Immer mehr Kinder zeigten bereits vor der Einschulung deutliche Unterstützungsbedarfe - sei es bei der sprachlichen Entwicklung, im sozialen Miteinander, in der Motorik oder im emotionalen Verhalten, hieß es weiter. Besonders Kinder im Autismus-Spektrum stünden im Kita-Alltag häufig vor Hürden, die ohne Unterstützung kaum zu bewältigen seien.

Intensive und individuell angepasste 1:1-Unterstützung

Bei der frühkindlichen Integrationshilfe begleiten Fachkräfte die Kinder direkt in die Einrichtung und stehen ihnen während des gesamten Tagesablaufs zur Seite, hieß es weiter. Durch eine intensive, individuell angepasste 1:1-Unterstützung sollen die Kinder bestmöglich am Kita-Alltag teilnehmen können. Die frühkindliche Integrationshilfe wird über den Bezirk Mittelfranken finanziert.

Jeder Cent, der hier investiert werde, sei eine Investition in die Zukunft der betroffenen Kinder, um ihr Recht auf Teilhabe zu verwirklichen und schütze das Sozialsystem gleichzeitig vor Folgekosten, so die Stadtmission Nürnberg.
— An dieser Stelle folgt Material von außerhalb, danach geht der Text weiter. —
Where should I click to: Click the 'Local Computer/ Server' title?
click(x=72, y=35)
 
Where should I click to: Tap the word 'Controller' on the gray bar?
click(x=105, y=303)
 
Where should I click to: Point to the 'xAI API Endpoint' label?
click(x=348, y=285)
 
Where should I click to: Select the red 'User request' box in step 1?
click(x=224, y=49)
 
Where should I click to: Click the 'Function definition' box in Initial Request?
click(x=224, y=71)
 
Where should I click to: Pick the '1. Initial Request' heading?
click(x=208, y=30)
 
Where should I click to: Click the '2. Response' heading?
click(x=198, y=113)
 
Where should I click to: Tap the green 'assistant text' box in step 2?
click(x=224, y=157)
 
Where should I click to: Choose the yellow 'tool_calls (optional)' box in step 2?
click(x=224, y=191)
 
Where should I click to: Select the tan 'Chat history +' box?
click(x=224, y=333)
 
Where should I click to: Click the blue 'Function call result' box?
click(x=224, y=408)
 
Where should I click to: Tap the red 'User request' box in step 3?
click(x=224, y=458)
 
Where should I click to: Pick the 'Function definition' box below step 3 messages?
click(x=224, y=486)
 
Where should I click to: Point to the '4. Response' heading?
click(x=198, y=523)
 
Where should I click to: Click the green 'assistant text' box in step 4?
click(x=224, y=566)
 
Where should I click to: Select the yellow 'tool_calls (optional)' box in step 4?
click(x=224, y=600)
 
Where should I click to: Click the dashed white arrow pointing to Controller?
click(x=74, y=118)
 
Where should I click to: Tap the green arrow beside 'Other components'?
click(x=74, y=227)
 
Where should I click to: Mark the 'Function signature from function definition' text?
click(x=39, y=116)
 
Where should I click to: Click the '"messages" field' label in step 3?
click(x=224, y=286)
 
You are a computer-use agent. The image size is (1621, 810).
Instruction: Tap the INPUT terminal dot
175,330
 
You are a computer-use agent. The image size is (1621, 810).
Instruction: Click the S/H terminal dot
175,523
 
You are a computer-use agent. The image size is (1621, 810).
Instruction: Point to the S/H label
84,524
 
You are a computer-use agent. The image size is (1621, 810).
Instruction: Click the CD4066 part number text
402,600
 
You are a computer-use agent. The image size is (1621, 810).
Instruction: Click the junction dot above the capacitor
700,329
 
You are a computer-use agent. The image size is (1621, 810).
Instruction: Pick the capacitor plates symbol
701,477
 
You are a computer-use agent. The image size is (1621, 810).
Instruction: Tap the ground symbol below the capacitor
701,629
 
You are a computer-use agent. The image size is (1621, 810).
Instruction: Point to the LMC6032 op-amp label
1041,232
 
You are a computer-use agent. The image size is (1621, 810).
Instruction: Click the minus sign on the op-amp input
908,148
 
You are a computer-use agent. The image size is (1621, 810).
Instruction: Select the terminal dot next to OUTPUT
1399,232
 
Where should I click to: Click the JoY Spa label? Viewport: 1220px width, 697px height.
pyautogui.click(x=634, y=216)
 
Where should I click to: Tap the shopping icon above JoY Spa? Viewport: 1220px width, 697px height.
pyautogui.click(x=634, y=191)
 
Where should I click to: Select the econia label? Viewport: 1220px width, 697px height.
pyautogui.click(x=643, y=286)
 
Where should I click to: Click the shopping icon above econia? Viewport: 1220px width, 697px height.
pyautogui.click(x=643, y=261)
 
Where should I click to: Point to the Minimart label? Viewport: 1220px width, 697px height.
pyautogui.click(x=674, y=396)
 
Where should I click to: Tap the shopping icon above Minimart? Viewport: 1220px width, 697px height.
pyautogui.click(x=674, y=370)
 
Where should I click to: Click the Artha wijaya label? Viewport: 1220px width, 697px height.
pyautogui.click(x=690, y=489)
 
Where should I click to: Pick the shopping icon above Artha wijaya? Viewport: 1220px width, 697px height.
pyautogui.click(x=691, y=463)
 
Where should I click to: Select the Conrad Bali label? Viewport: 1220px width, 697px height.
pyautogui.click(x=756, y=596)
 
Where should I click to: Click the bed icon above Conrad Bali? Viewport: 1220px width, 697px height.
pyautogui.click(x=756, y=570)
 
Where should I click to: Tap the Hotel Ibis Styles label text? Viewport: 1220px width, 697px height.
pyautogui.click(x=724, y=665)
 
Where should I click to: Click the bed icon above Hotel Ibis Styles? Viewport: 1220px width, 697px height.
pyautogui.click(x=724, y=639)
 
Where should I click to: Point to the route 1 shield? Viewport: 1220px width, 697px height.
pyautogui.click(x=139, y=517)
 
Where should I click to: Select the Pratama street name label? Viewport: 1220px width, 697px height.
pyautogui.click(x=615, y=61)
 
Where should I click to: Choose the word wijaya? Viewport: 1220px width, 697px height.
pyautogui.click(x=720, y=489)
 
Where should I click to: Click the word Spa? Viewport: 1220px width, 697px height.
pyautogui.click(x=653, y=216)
Margit Buhl, ständige stellvertretende Bereichsleitung der Kinder- und Jugendhilfe bei der Stadtmission, kritisierte die kürzlich bekannt gewordenen Pläne der Bundesregierung scharf, in der Kinder-, Jugend- und Eingliederungshilfe massiv zu sparen. "Wenn diese so umgesetzt werden, wäre das eine Katastrophe für die betroffenen Kinder", sagte Buhl.